Ce n’est pas une surprise : après 15 ans de présence dans l’hémicycle, le parlementaire stéphanois, d’abord PS puis Génération.s (par ailleurs conseiller départemental) ne se représentera pas aux élections législatives de juin. Régis Juanico, 50 ans, a posé mardi son ultime question à l’Assemblée nationale (avant les deux dernières séances de mercredi et jeudi puis la fin de la session parlementaire en raison des élections) au Gouvernement en tant que député de la 1ère circonscription de la Loire, circonscription prise à Gilles Artigues en 2007. Extraits :

« En 15 ans, j’ai eu la chance de participer aux travaux de très nombreuses missions d’informations parlementaires ou commissions d’enquêtes et de publier 33 rapports parlementaires (comme celui-ci ou encore celui-ci). Beaucoup de ces rapports ont été consacrés au sport mais j’ai aussi pu cosigner des rapports trans-partisans dans les différentes commissions permanentes et au comité d’évaluation et de contrôle formant parfois des duos de députés surprenants. » 

« Le Parlement contrôle et évalue trop peu ses lois »

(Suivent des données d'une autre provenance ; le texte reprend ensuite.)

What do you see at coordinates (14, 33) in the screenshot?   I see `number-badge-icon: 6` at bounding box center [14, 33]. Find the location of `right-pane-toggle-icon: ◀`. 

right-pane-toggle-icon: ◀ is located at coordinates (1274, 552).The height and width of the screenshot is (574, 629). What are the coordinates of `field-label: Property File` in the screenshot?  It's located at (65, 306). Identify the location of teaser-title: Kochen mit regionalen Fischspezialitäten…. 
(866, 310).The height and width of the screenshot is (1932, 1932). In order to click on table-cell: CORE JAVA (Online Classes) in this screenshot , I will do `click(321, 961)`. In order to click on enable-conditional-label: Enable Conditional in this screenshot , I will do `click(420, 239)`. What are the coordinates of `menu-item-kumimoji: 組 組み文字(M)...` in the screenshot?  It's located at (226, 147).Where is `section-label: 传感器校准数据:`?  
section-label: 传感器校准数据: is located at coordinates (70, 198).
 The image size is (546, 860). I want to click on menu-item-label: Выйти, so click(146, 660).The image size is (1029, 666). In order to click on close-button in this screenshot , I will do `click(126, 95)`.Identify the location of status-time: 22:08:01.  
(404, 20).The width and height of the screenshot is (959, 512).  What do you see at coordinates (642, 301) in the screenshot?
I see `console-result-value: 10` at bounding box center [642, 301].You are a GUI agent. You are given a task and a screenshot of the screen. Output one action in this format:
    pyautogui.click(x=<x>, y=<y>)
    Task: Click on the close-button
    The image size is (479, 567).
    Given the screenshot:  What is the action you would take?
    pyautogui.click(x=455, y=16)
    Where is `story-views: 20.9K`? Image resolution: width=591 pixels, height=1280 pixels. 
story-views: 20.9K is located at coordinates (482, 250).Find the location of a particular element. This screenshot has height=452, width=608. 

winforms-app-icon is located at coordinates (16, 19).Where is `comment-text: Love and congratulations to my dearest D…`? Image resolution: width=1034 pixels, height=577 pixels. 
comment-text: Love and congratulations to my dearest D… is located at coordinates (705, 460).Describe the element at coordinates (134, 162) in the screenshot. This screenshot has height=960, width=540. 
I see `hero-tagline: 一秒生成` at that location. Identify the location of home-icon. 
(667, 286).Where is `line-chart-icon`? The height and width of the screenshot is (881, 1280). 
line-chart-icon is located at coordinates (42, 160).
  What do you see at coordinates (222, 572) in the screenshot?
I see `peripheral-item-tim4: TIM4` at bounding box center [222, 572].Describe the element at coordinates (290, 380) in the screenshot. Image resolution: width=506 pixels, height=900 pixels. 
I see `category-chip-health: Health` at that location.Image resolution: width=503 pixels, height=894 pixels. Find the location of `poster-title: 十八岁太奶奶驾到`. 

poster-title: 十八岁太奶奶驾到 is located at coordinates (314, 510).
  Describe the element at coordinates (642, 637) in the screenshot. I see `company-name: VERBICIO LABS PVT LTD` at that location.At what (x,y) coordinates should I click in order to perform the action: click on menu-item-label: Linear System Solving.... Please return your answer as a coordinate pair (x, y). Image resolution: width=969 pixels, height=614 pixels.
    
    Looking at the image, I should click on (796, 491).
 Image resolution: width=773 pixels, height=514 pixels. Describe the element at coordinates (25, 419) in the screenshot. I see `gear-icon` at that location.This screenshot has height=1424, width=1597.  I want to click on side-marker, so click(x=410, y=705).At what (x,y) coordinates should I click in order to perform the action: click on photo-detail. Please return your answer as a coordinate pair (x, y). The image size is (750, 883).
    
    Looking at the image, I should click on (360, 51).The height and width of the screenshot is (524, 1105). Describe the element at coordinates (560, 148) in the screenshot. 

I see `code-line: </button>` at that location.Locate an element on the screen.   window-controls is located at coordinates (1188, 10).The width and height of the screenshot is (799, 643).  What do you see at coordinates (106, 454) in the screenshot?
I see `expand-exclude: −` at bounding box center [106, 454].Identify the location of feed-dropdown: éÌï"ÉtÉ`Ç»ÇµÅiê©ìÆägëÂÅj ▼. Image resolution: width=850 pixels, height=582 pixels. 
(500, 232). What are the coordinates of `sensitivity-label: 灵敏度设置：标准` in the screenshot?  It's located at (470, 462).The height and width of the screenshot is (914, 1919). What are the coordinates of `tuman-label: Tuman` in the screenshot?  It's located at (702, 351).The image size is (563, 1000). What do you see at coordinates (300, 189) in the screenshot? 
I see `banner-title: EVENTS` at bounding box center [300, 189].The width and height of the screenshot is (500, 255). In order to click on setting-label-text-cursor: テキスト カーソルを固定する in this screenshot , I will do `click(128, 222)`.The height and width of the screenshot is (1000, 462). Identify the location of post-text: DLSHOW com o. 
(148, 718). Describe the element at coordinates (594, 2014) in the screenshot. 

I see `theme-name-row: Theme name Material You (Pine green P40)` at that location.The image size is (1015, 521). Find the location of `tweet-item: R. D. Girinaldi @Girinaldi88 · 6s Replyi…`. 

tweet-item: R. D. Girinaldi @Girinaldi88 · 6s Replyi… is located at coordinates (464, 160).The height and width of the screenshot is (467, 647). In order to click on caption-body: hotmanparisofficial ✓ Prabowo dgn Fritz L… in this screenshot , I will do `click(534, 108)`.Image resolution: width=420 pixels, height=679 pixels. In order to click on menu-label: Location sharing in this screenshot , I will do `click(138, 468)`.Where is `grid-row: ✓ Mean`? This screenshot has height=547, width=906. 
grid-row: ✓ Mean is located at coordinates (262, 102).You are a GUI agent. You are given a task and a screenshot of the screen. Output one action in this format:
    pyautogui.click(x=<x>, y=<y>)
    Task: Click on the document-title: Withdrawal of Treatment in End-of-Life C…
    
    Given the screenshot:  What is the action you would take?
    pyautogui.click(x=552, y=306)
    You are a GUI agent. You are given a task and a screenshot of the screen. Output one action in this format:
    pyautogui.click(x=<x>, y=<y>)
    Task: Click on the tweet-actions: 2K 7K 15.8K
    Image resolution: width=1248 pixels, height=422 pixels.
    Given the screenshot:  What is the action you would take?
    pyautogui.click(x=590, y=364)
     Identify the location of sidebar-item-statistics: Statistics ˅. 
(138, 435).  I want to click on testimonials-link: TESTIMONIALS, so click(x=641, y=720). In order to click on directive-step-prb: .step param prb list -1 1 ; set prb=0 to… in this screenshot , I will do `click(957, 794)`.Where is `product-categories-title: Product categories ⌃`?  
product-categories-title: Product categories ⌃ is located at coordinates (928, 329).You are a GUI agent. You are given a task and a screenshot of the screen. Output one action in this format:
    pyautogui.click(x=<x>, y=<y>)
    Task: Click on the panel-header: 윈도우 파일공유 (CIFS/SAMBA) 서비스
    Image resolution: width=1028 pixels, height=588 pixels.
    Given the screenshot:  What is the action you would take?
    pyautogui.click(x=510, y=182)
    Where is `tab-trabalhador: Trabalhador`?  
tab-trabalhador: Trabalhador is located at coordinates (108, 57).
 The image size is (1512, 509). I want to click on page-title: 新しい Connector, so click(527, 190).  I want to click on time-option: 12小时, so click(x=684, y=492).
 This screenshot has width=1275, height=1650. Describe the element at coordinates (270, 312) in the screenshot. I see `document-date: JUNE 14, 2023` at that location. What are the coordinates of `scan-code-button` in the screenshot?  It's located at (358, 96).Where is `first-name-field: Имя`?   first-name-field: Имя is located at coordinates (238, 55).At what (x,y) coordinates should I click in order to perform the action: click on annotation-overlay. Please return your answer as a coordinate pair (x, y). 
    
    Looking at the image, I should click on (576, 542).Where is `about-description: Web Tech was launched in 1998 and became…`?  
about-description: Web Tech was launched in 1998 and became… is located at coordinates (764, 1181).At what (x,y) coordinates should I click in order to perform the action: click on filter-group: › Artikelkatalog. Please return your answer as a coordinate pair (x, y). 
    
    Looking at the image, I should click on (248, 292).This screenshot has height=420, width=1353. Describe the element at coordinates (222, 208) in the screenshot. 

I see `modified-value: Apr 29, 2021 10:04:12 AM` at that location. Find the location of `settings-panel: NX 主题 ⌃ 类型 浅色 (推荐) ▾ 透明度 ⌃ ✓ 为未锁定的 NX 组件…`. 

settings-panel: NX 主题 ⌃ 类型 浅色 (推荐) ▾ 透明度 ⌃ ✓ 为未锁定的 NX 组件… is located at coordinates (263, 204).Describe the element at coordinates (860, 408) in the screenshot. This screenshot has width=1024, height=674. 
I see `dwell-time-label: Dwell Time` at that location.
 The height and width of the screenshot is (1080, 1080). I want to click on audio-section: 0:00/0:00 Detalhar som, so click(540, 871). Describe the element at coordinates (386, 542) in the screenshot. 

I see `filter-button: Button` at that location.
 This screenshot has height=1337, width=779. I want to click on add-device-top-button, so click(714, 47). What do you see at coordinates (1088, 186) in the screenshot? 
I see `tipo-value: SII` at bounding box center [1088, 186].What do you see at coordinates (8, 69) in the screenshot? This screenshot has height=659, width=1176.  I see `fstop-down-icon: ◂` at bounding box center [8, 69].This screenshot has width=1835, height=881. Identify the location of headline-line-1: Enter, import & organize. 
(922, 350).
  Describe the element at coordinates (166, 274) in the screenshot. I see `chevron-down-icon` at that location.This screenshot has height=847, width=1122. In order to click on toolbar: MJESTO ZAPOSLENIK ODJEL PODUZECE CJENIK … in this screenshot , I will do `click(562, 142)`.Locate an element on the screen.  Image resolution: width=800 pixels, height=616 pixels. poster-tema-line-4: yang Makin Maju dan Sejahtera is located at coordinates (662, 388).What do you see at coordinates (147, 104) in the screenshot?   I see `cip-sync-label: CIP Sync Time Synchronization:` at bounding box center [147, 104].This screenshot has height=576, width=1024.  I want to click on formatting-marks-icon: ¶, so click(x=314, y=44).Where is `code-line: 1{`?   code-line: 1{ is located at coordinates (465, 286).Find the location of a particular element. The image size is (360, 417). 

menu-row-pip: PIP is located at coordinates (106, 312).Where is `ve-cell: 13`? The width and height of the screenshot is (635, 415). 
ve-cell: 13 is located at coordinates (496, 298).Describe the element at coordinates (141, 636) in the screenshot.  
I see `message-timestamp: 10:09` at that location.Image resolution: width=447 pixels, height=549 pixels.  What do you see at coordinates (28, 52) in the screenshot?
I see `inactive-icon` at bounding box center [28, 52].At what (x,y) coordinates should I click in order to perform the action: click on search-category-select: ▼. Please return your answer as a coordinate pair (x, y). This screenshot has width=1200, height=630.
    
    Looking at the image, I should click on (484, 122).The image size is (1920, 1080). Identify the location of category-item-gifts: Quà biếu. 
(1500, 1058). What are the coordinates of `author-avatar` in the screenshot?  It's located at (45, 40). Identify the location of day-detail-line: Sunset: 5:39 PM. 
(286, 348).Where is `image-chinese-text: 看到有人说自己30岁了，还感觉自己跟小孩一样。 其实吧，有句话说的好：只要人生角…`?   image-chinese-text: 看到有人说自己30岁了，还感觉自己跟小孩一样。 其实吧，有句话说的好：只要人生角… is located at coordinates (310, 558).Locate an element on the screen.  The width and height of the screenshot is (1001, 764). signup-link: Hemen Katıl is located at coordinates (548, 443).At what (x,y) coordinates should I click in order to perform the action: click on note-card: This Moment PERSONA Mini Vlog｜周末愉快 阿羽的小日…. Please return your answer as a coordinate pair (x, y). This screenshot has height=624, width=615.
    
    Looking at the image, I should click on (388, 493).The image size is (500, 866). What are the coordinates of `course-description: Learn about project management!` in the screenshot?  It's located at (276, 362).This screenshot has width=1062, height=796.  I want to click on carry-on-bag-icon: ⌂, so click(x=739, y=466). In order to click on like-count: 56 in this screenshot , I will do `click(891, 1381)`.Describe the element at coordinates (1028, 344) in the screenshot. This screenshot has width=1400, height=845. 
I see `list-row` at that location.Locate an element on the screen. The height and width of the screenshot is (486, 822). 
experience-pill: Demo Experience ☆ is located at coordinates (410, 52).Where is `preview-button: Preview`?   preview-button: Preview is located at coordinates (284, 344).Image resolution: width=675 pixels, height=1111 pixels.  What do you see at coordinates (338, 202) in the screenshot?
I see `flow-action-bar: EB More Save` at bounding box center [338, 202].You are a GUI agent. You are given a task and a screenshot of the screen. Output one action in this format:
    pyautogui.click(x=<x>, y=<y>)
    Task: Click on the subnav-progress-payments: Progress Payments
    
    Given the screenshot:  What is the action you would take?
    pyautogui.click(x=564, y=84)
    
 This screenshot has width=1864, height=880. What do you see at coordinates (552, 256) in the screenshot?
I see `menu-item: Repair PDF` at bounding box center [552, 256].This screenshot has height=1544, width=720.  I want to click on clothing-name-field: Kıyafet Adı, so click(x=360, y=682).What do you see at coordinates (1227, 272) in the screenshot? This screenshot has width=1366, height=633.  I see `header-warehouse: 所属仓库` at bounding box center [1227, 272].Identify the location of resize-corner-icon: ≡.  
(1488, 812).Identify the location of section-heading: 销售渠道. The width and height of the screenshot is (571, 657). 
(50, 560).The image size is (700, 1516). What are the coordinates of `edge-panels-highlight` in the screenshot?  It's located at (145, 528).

Et le député d’ajouter : « Contrairement aux idées reçues, ces rapports majorité-opposition n’ont pas servi à caler les armoires, avec deux-tiers des préconisations ayant connu une suite favorable. Selon notre constitution, le Parlement vote la loi. Il vote trop de lois. 500 par mandatures. Il contrôle et évalue trop peu, seulement 10 à 20 % du travail parlementaire. Alors, monsieur le ministre des Relations avec le Parlement, que comptez-vous faire pour revaloriser les missions de contrôle et d’évaluation du Parlement ? »

Dans sa réponse, Marc Fesneau, le ministre en question a certes salué la position du député et l’importance sous-évaluée du travail de contrôle et d’évaluation : « Vous avez raison de dire que c’est un travail qui n’est pas assez développé. » Citant l’exemple de la loi Egalim, révisée selon lui avec pertinence après un travail commun d’évaluation de la majorité et de l’opposition pour montrer le souci de son camp à ce sujet, il n’a pas pour autant fait d’annonces de mesure de revalorisation de ces missions.